### WHAT YOU HAVE TO DO
Continue the post about granular Dynamic Data Masking permissions in Azure SQL Database, starting after its last sentence. The material that follows the post is not part of it.
-- start of TEXT SECTION --
All the way back with SQL Server 2016 Microsoft released the Dynamic Data Masking feature in the database engine. It seemed like a huge step forward and promised so much, but there were severe limitations around the way that we could control who sees what masked data. It was a case of you either got to see masked data wherever it was configured, or you saw clear data, there was no granularity. I wrote about this and a few other things to do with Dynamic Data Masking all the way back in August of 2016 when I was at SentryOne. You can check that post out here. Also, back then I created several Connect items (blast from the past there), one of which was pulled over to the user voice replacement where I was asking for the UNMASK securable to be made more granular, you can check that out here.
So, why I am I writing this post? Well, it seems that our (my?) request has been granted. At least in Azure SQL Database. On March the 17th this year a little announcement slipped out stating “General availability: Dynamic data masking granular permissions for Azure SQL and Azure Synapse Analytics“. So, has this delivered on what we wanted, to really help this feature live up to its promise?
Prepare The Environment
Lets start by using the AdventureWorks sample database and configure some basic masking rules. I’m going to stick with T-SQL here even though we could use PowerShell in Azure SQL Database. Mainly because I am of the opinion that all of these schema elements are controlled by development and should be in source control as part of the database. We will also setup some database users without logins so that we can use EXECUTE AS to switch context rather than multiple connections etc.
In the AdventureWorks database we will create four users which we will be using for the rest of this post. This will allow us to look at the differing options in isolation.
CREATE USER MaskedUser1 WITHOUT LOGIN; CREATE USER MaskedUser2 WITHOUT LOGIN; CREATE USER MaskedUser3 WITHOUT LOGIN; CREATE USER MaskedUser4 WITHOUT LOGIN; GO
Now we need to look at defining the masks on the columns within the database which we will use to compare and contrast the capabilities. First of all we need to figure out the data we want to mask and how. We will base our work off the following query which presents several sensitive data elements over multiple tables.
-- end of TEXT SECTION --
-- start of DATA ROWS --
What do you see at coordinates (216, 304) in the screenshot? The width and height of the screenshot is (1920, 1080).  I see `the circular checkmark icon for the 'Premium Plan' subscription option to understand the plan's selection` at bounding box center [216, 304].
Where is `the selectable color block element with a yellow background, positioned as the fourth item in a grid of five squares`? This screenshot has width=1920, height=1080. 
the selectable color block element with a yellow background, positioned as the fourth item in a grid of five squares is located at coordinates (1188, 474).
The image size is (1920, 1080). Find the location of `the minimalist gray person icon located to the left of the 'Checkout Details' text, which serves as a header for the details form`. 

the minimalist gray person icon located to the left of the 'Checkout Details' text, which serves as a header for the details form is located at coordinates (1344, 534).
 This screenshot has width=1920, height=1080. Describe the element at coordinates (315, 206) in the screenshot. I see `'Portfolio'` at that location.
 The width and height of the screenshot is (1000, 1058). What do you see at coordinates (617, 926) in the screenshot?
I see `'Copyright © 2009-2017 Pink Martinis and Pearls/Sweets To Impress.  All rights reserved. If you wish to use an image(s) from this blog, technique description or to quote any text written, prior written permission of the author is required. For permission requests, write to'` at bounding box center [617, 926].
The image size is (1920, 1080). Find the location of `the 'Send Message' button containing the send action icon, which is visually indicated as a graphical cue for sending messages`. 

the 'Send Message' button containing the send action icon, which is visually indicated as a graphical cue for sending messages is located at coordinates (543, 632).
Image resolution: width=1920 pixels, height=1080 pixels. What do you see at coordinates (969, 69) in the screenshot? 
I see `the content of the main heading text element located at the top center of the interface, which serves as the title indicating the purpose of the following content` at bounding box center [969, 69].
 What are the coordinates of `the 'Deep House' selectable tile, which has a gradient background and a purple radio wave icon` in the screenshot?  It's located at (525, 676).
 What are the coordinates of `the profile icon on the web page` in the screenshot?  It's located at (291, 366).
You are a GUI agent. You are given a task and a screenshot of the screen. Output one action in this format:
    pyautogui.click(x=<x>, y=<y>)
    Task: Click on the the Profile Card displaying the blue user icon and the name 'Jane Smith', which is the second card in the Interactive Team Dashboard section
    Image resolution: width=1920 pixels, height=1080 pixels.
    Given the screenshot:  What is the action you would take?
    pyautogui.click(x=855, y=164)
-- end of DATA ROWS --
### EXERCISE OUTPUT
CREATE VIEW dbo.CustomerContactList AS SELECT p.Title, p.FirstName, p.MiddleName, p.LastName, p.Suffix, ea.EmailAddress, pp.PhoneNumber, ppt.Name AS PhoneNumberType, c.CustomerID, c.AccountNumber FROM Person.Person AS p JOIN Person.EmailAddress AS ea ON ea.BusinessEntityID = p.BusinessEntityID JOIN Person.PersonPhone AS pp ON pp.BusinessEntityID = p.BusinessEntityID JOIN Person.PhoneNumberType AS ppt ON ppt.PhoneNumberTypeID = pp.PhoneNumberTypeID JOIN sales.Customer AS c ON c.PersonID = p.BusinessEntityID ; GO GRANT SELECT ON OBJECT::dbo.CustomerContactList TO MaskedUser1; GRANT SELECT ON OBJECT::dbo.CustomerContactList TO MaskedUser2; GRANT SELECT ON OBJECT::dbo.CustomerContactList TO MaskedUser3; GRANT SELECT ON OBJECT::dbo.CustomerContactList TO MaskedUser4; GO
Because we are good developers we will create a view based on this query and then grant our users access to that rather than the underlying tables. This will also make the next batch of queries a little easier to understand as we test things out.
Anyway, back to the masks.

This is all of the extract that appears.